== Records supplied

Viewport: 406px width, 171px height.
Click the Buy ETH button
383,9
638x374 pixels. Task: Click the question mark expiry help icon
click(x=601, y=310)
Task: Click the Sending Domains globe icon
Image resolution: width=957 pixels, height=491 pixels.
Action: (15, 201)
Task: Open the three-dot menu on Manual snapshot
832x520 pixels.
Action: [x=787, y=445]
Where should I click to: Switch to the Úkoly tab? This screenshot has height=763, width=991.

====
== Records supplied

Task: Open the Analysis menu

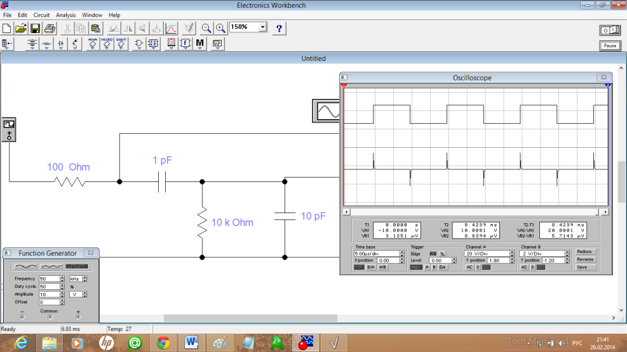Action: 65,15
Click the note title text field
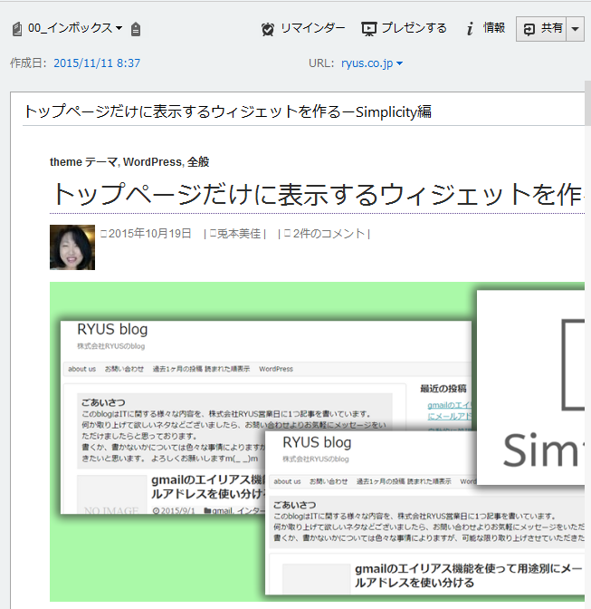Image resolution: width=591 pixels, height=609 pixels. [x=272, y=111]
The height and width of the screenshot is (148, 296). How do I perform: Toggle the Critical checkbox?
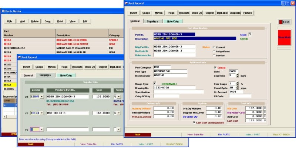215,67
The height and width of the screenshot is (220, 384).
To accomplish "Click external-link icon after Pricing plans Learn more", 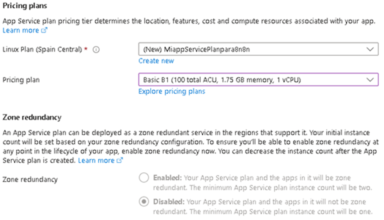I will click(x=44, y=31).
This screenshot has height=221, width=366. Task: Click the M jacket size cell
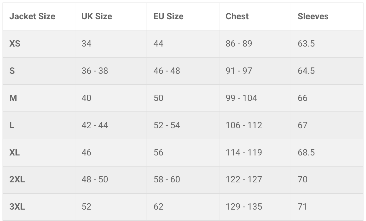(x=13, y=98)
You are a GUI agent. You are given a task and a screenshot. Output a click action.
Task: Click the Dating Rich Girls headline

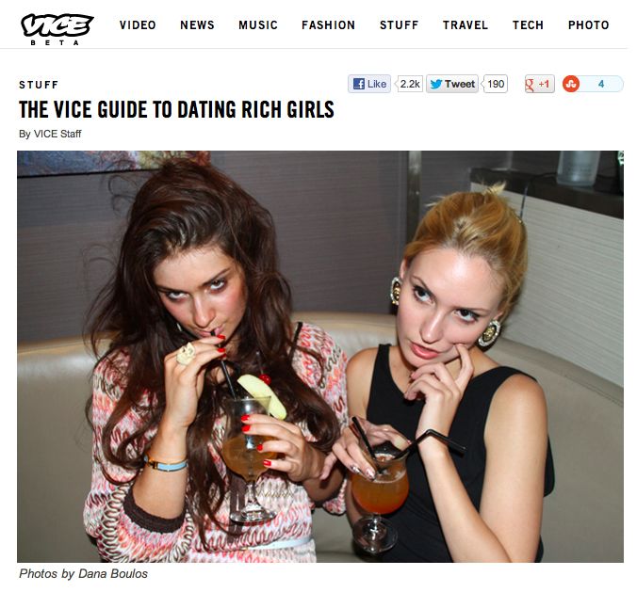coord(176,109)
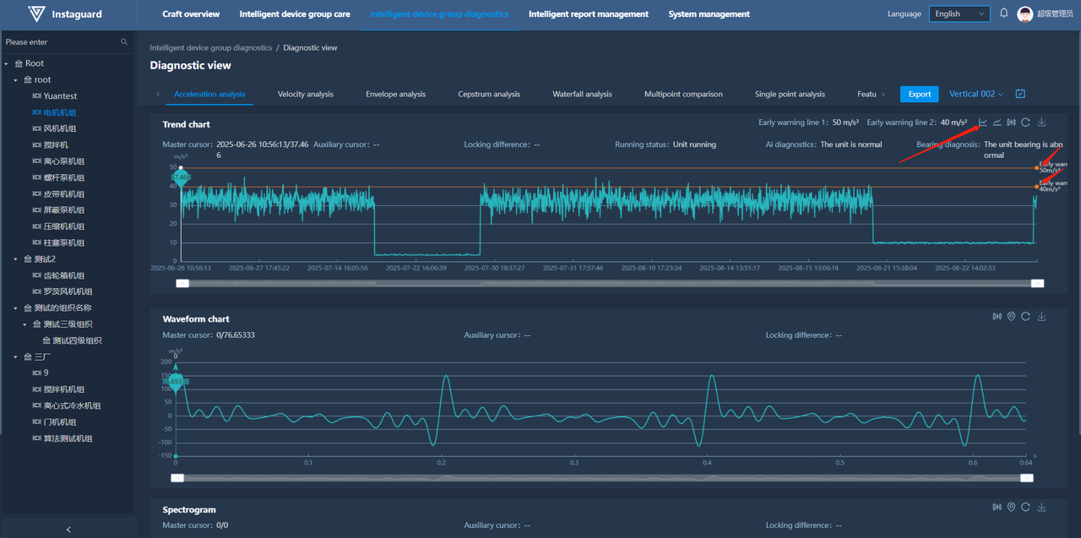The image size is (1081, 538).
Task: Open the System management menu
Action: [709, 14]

====
== Records supplied

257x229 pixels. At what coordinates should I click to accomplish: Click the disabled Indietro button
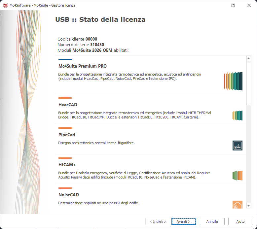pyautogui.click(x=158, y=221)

====

In the records above, find the line with "832x520 pixels."; write out exactly that line and each one after it, stopping after the line with "Where should I".

▸ **Solution for this problem**:
832x520 pixels.
Action: [x=787, y=445]
Where should I click to: Switch to the Úkoly tab? This screenshot has height=763, width=991.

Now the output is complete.